In this episode, Matt and Rick discuss how to set the right entrepreneur expectations vs the reality of business ownership. Whether you are an owner who wants to work in the business every day or as a semi-absentee owner, you need to know what to expect to run a successful business. 

With our franchising business gathering pace and lots of people from different backgrounds coming in, we thought we could set out the expectations that an entrepreneur should have when getting into business. Alloy provides a lot of coaching for new entrepreneurs. Many have never owned a business and don’t know what to expect.

There is no better person to do this than Rick, having been in entrepreneurship for over 30 years. Rick admits he didn’t have the right lens for his fitness business initially. He was at the right place at the right time. It took a hiccup to realize that he needed systems in place and working on the business. This was the birth of the licensing and franchising business. 

Rick discusses how he had a distinct advantage growing up because his father was a consummate entrepreneur. He saw him leaving a company to open his own company. His father hired people to lead the team and Rick remembers the struggles that came with growing a business and having to cut back on expenses in the beginning. He watched the risk his father took and the way he handled it. Rick thought having this knowledge gave him a leg-up on expectations, but in reality, it didn’t prepare him for his journey. About six years into the business, we had a massive hiccup, and it almost sank our business. Now, in hindsight, it became the impetus for what became licensing and now the Alloy Franchising model. While it was a blessing in disguise, he realized he wasn’t doing the things that an entrepreneur needed to do.
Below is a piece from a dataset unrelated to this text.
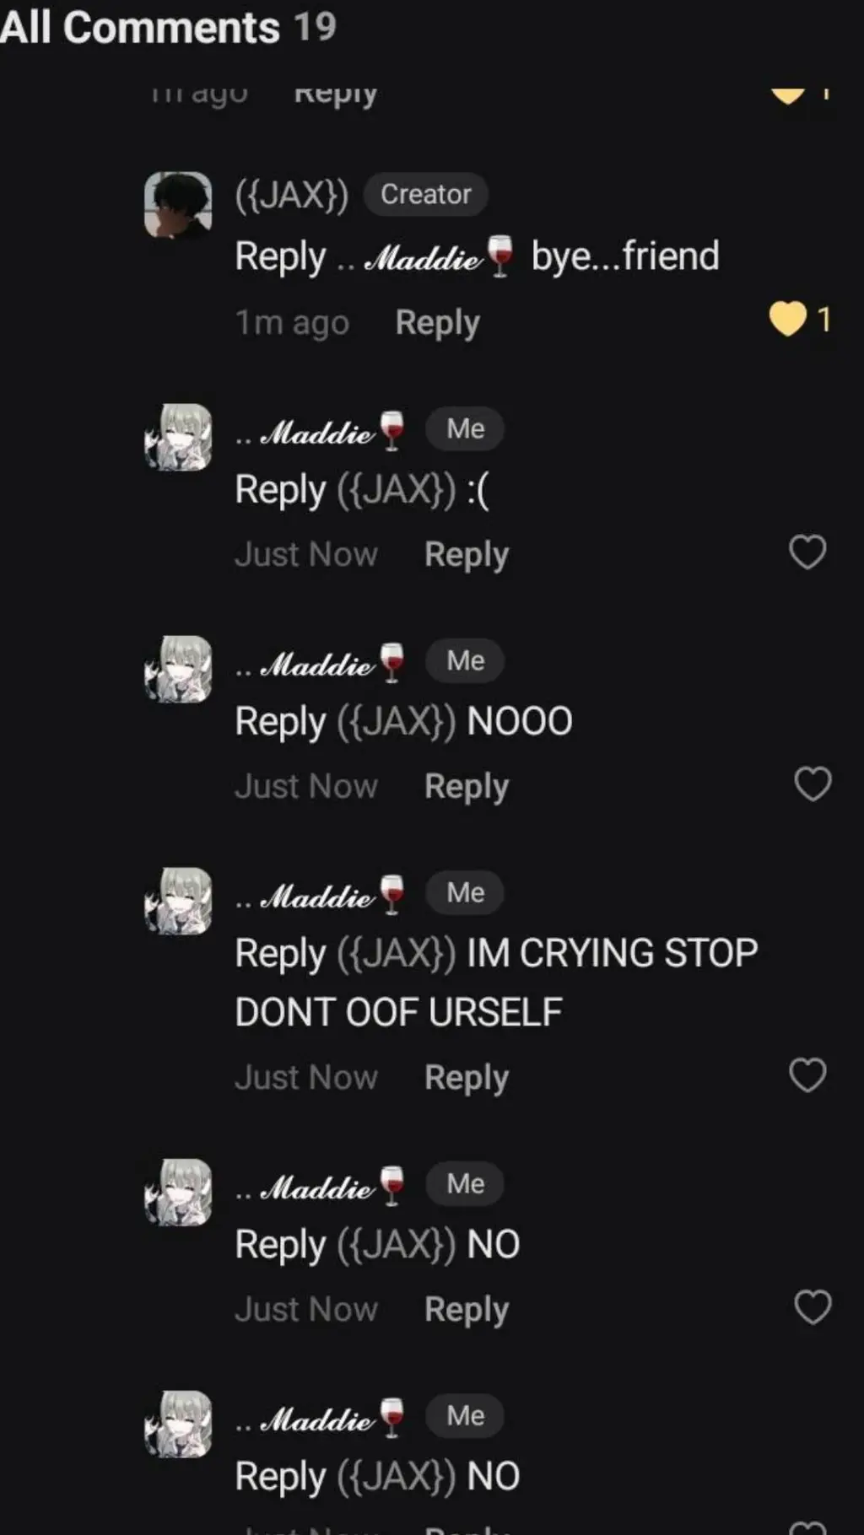The height and width of the screenshot is (1535, 864).
Task: Tap Maddie's avatar beside first "NO" comment
Action: [178, 1192]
Rick’s biggest entrepreneur lessons he learned were that he wasn’t I wasn’t leading the team correctly, wasn’t holding them accountable to do the things that needed to be done, and didn’t have any systems in place. While he was in the business physically and as a trainer, he was basically absent as a leader and from business. That was a big mistake. He was looking through the wrong lense thinking he had everything figured out and the business was running itself.

When you wake up and realize you’re not as smart as you thought. You either quit or pull up your bootstraps and figure out how to be a better leader and business owner. It has taken many years to learn the lessons which benefit the Alloy franchisees now. Business metrics need to be set and met.

Entrepreneur Expectations

  • ✅  Set Business Metrics and Key Performance Indicators (KPI’s)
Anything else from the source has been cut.